◆ **PROBLEM TO SOLVE**
Restate the full listing word for word; images stay out of it.

◆ **EXERCISE DATA**
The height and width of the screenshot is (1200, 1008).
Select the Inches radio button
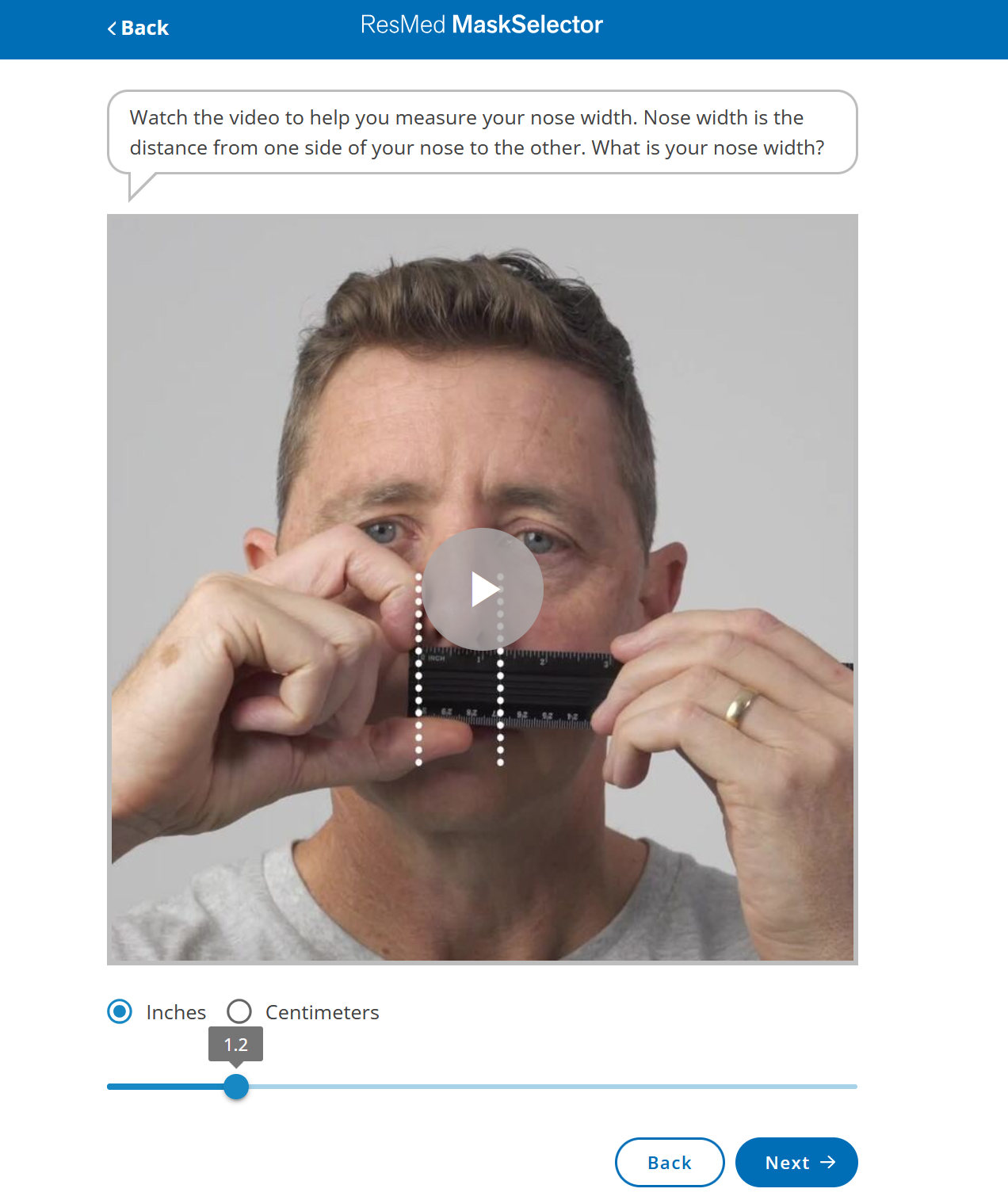120,1011
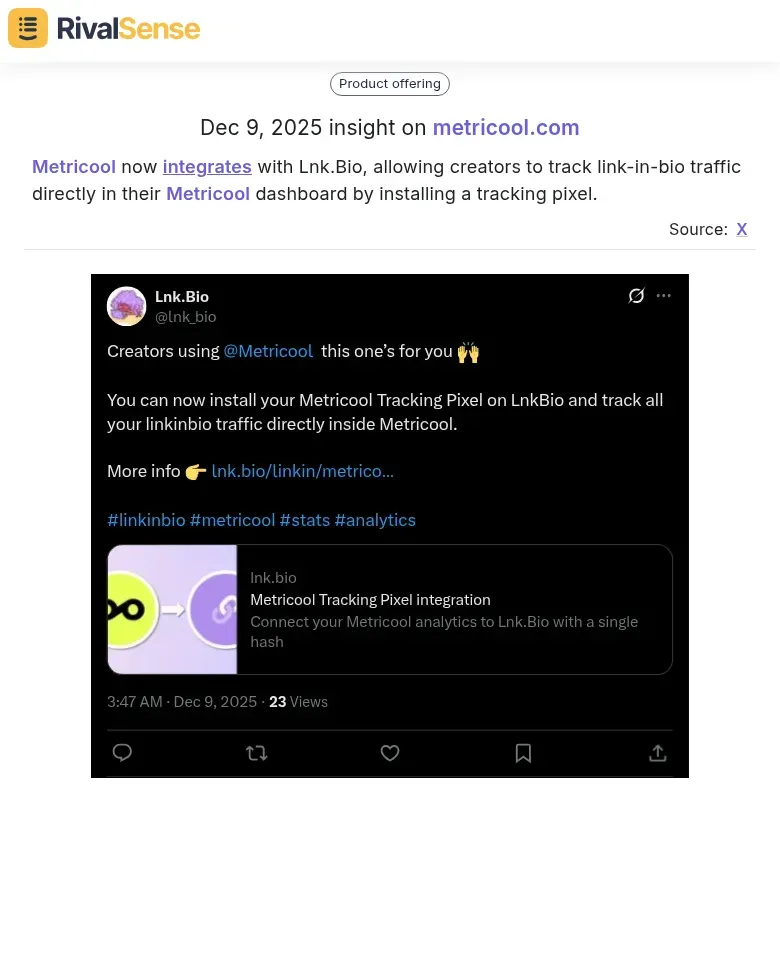Open the metricool.com link in heading
780x960 pixels.
506,128
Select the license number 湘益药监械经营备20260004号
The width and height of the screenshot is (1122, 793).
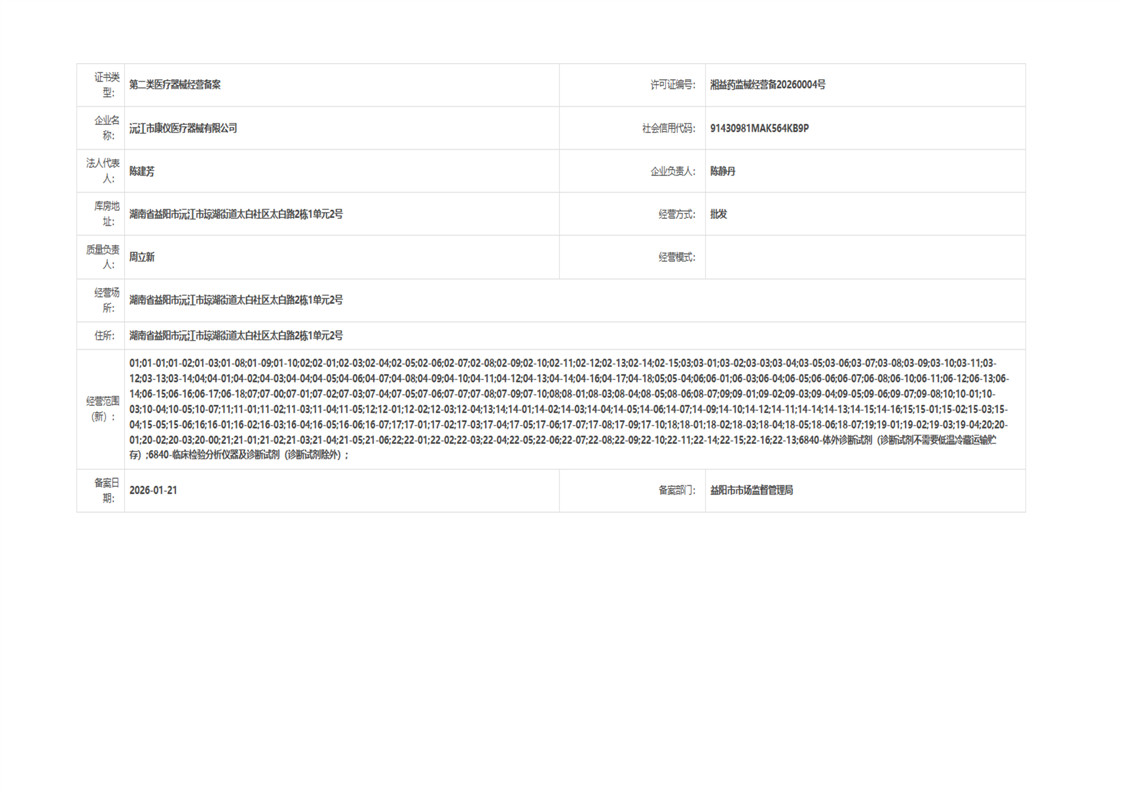[767, 84]
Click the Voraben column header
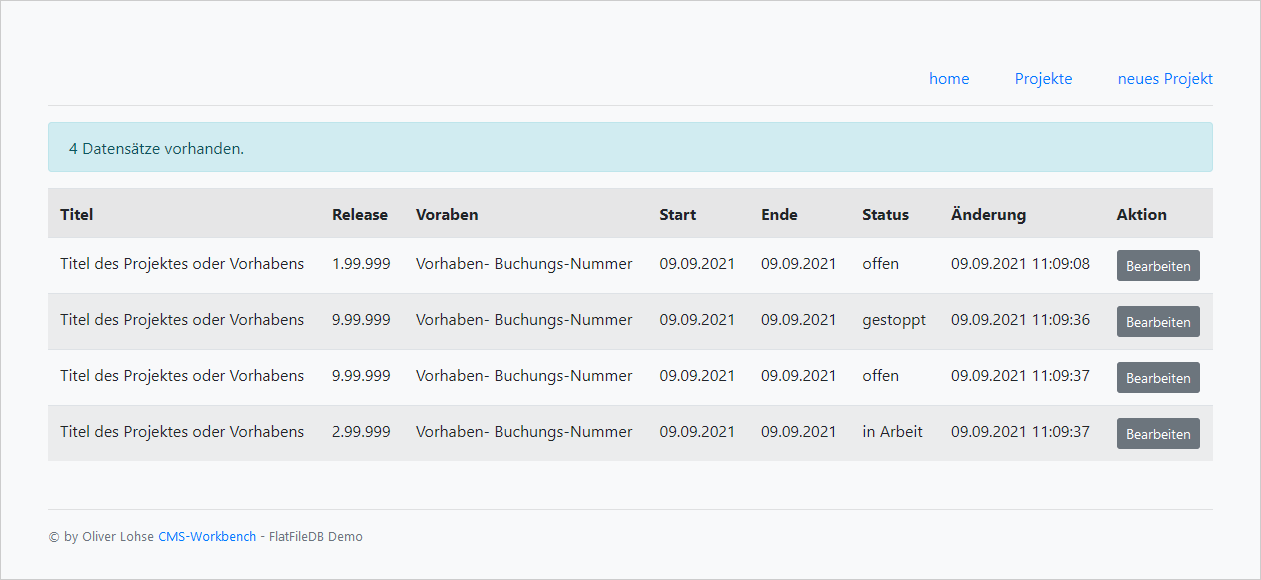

◆ **ANSWER BELOW**
The height and width of the screenshot is (1200, 1008).
Select the Inches radio button
120,1011
Open the metricool.com link in heading
780x960 pixels.
506,128
Select the license number 湘益药监械经营备20260004号
The width and height of the screenshot is (1122, 793).
[767, 84]
Click the Voraben column header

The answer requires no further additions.